Did he seek to distance himself from claims that the GOP would impeach made by many in his party in fund-raising letters and speeches? No. Rather, the sudden adoption of that tact appears to have been coordinated, and we can rightly suspect that such coordination was approved by him. Rather, he modeled for one and all how to characterize Republican concern and debate about how to combat his unconstitutional expansions of executive power–referring to the lawsuit resolution passed by the House, he delivered this: stop hatin’ all the time!
And the response of Americans, particularly those of the political class, to all of this?
Oh, there was talk alright, but among the Democratic leaders it was all along the lines of how to better drive home the hatin’ angle, and among Republican ones it was all along the dishonest-in-spirit, utterly unsustainable, but sure, technically true lines of “WE haven’t said the I-word!”
A mere word, of eleven little letters that begins with an “I,” and every conservative strategist is shaking in fear of it, and every other Democratic partisan is suddenly brandishing it about like a talisman! Available at a click are carefully thought-through and exquisitely constructed sentences from our Founders laying out what they intended, both for the separation of powers and for impeachment, but a president of these latter days utters some schoolyard Miley Cyrus phrase, and that’s it, everyone knows and accepts that there’s nothing more to see here.
Well, thank God that Ross Douthat is not among those.
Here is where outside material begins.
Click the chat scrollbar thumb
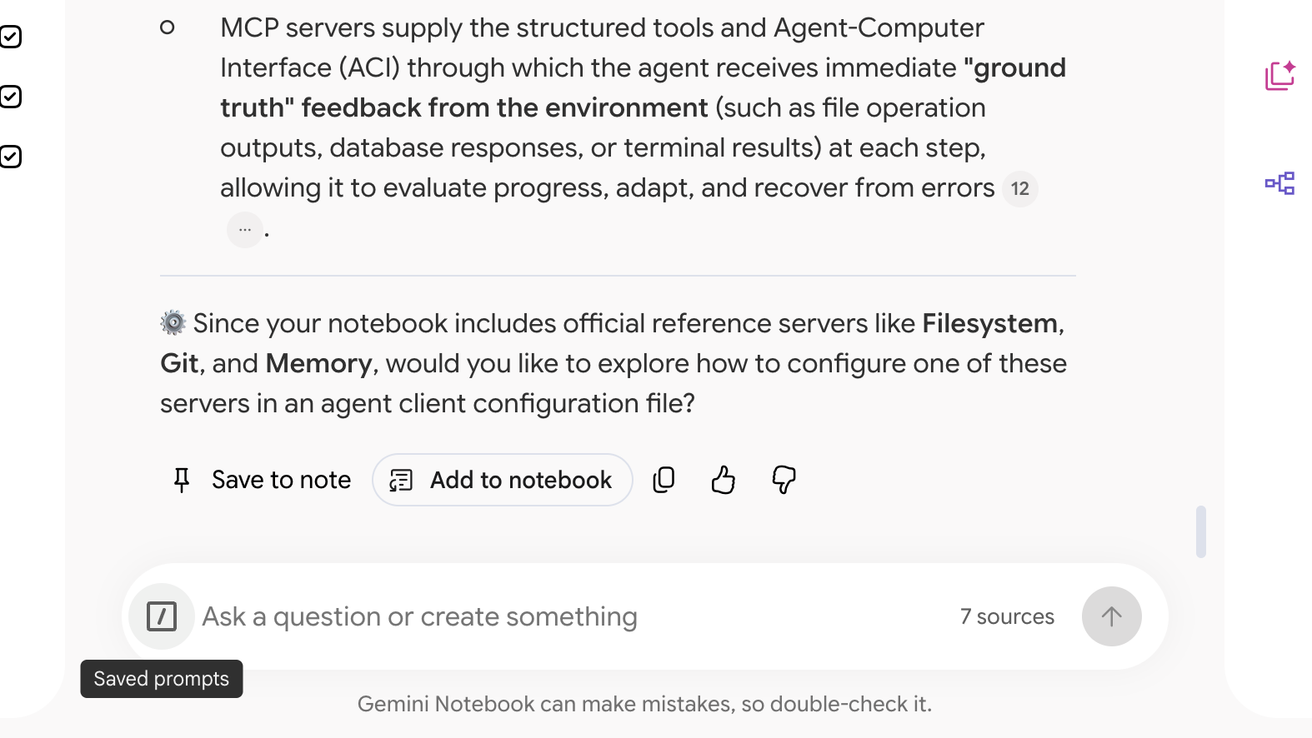 tap(1200, 532)
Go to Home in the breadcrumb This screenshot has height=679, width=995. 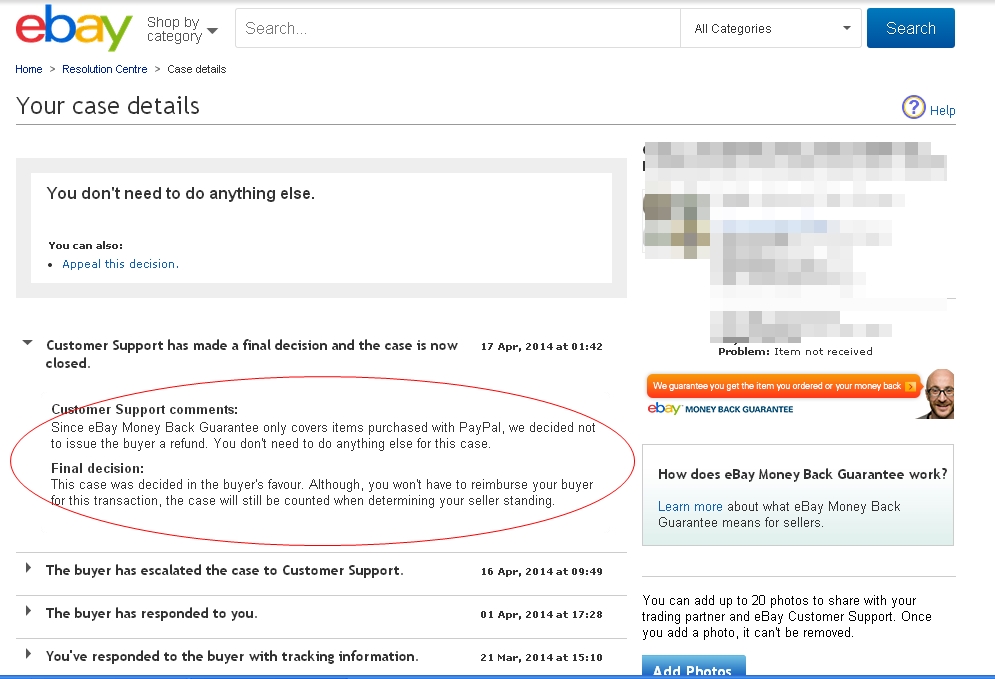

The man’s had many a great column, but this week he stands particularly tall, for being one of the few willing to warn that a very dangerous line is about to be crossed (although in the strict sense, it is not, as he said, a “Rubicon”-type line of no-return). It is the line between confining the power to make and repeal legislation to one branch, and allowing it to be shared by two. If there is anything sacred about our Constitution, then the mere suggestion given by a president that he might erase such a line is tantamount to a high priest uttering blasphemies before the whole congregation.